+++ EXCERPTED PASSAGE

All these situations were experienced during the field study which was undertaken in the EU project MONALISA Ice (MICE). The goal of the study was to collect user needs for e-Navigation in Arctic conditions [6].
The Swedish and Finnish icebreakers in the Bay of Bothnia are coordinated and help each other. Each icebreaker or group of icebreakers has a limited area in which they are responsible for escorting ships. This gives them an opportunity to learn the local ice conditions. North- or southbound convoys of ships are then handed over from one icebreaker to the next as they transit through the ice. In Figure 4, the ice situation in the Bay of Bothnia on the 15 April 2023 can be seen [7]. The red color denotes severe ice (in this case, 30–60 centimeters thick in the central part of the Bay of Bothnia). The map also shows the areas where the Swedish icebreakers (Atle, Frej, Ymer, Ale) and the Finnish icebreakers (Konto, Sisu, Polaris, Otso, Zeus) are assisting. Note the blue “lead” of open water created on the Finnish side due to easterly winds pressing the ice sheet westwards. Though such a lead, ships can move without assistance. If the wind becomes westerly, the ice sheet will move back over to the Finnish side and a lead may form along the Swedish coast. Such an ice drift could be prevented by wind farms.

++++++

### JOBS
1. Translate this sentence from the icebreaker passage into Spanish: "Each icebreaker or group of icebreakers has a limited area in which they are responsible for escorting ships."
2. Extend the passage on icebreakers in the Bay of Bothnia, picking up right after its last sentence.
The rows that come next were taken from a different source.

+++ DATA EXCERPTS

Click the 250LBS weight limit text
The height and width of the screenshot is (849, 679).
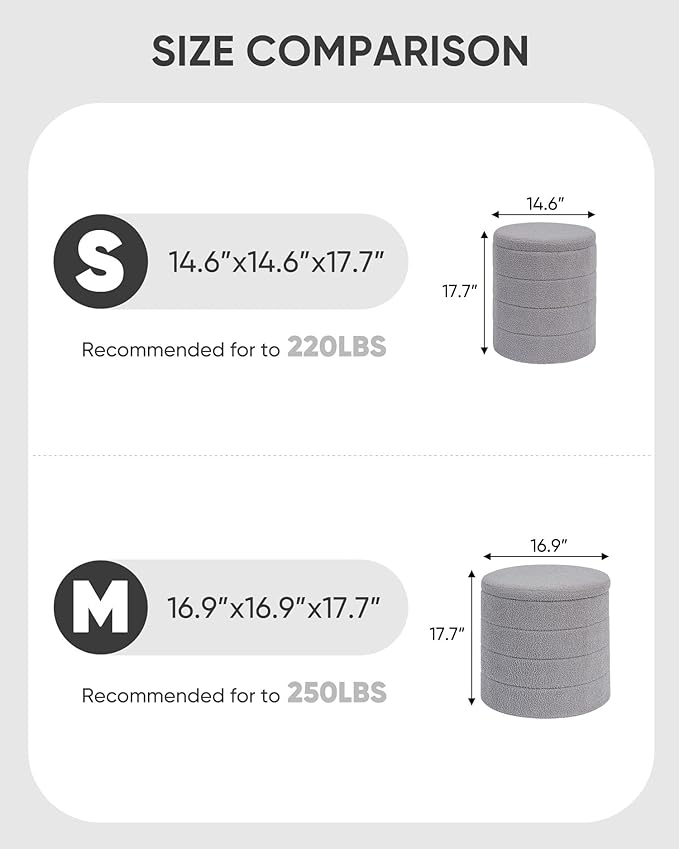coord(337,694)
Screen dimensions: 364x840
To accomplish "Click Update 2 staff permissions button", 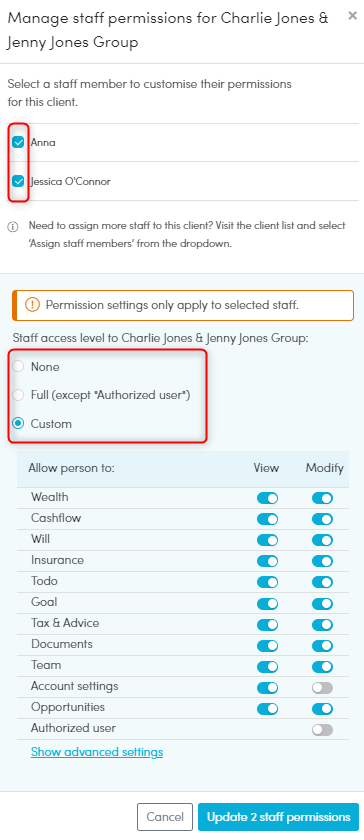I will point(278,817).
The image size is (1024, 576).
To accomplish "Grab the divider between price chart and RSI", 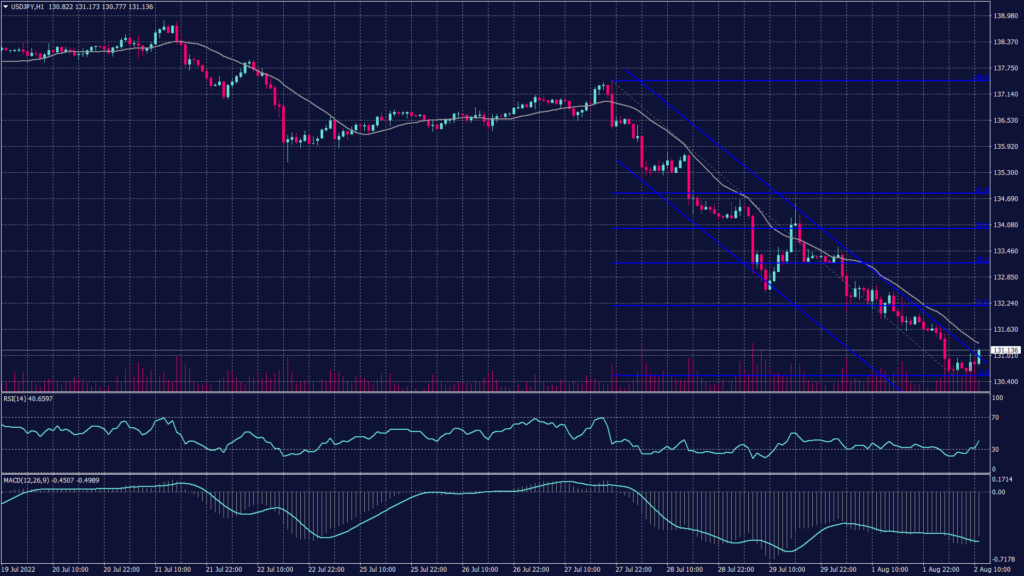I will click(500, 392).
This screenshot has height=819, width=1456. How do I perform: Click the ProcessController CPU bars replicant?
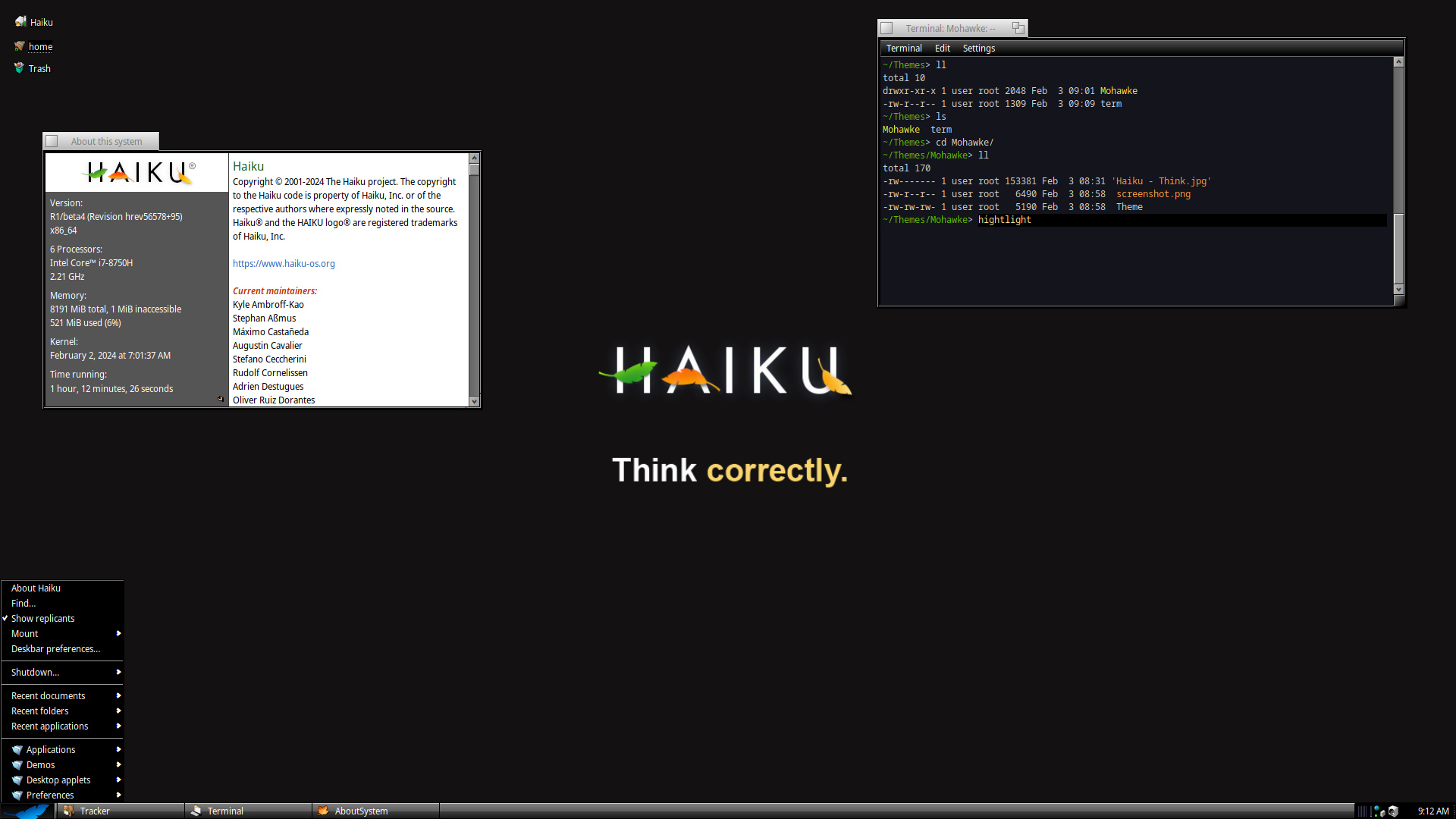click(1363, 811)
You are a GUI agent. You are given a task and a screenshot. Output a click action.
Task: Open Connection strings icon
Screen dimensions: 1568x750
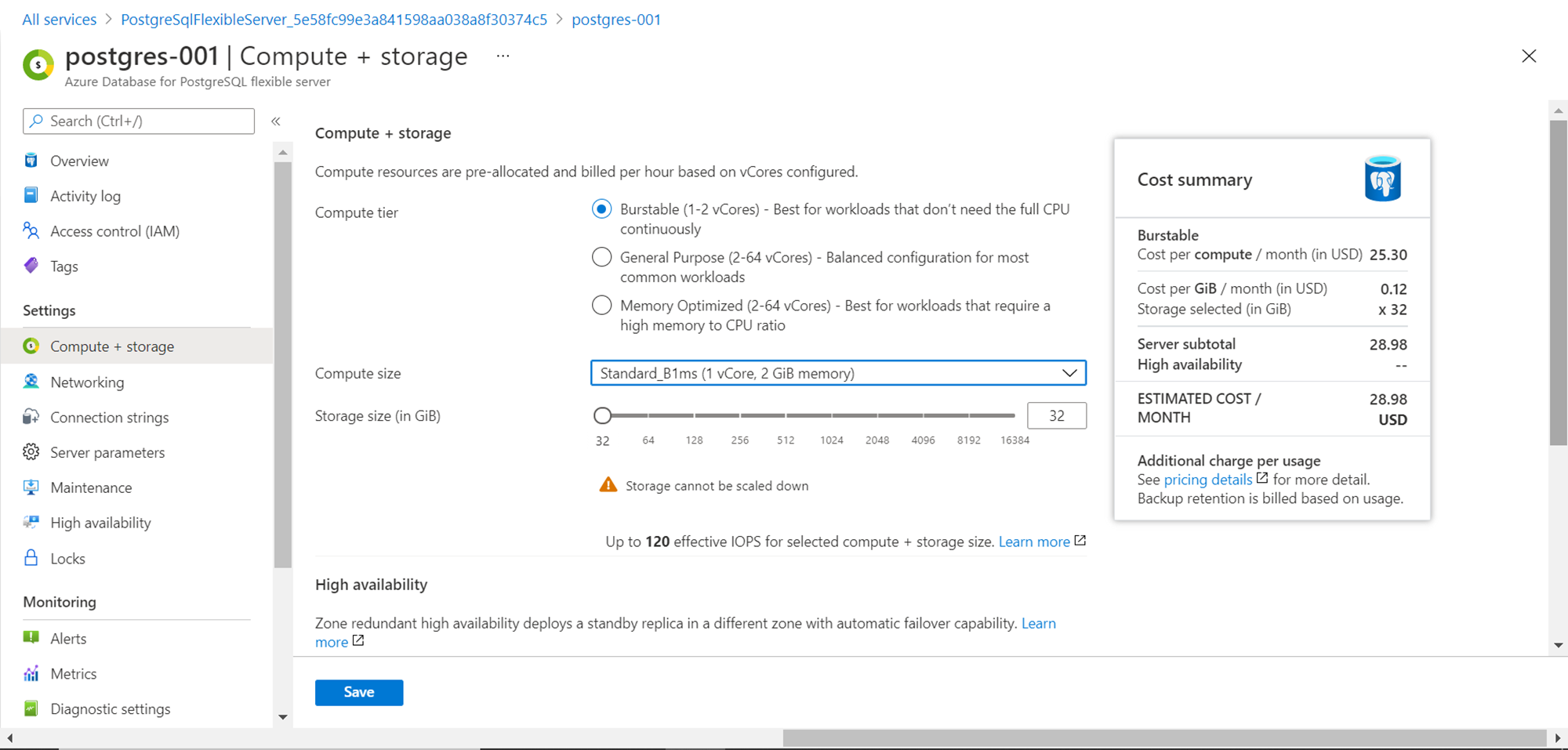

++++++

### RESULTS IN ORDER
1. Cada rompehielos o grupo de rompehielos tiene una zona limitada en la que es responsable de escoltar a los buques.

2.
One important finding during the study in 2011 was the problem of finding the right, open, ice channel in the maze of old, abandoned and frozen-solid channels in the ice sheet.
Once the ships have passed through the channel, the crushed ice rubble floats back into the channel and fills the passage, and if the temperature is below the freezing point, immediately starts to freeze solid again. In Figure 5, on the right, such an ice channel is shown. It is almost impossible to judge whether the channel is open and negotiable for a cargo vessel, or if it is an old frozen channel. Frozen channels are more difficult to break open and, in such cases, icebreakers often prefer to make a new channel by its side.
Even for the experienced eye, it is difficult to visually determine which channels are open and which are frozen solid. But the icebreakers had a trick. During the study, I noticed that they, besides their ordinary Furuno ECDIS, used an Adveto system which could record their own or other ships’ AIS tracks in high resolution in a local database. By uploading a part of such a historic track, they could use it as a “footpath” through the ice. Often, the ice, with the track, could have drifted since their last passage, but it would still give a general clue as to the latest, still open, channel (and with the added value of developing a hunch for the movement of the ice sheet).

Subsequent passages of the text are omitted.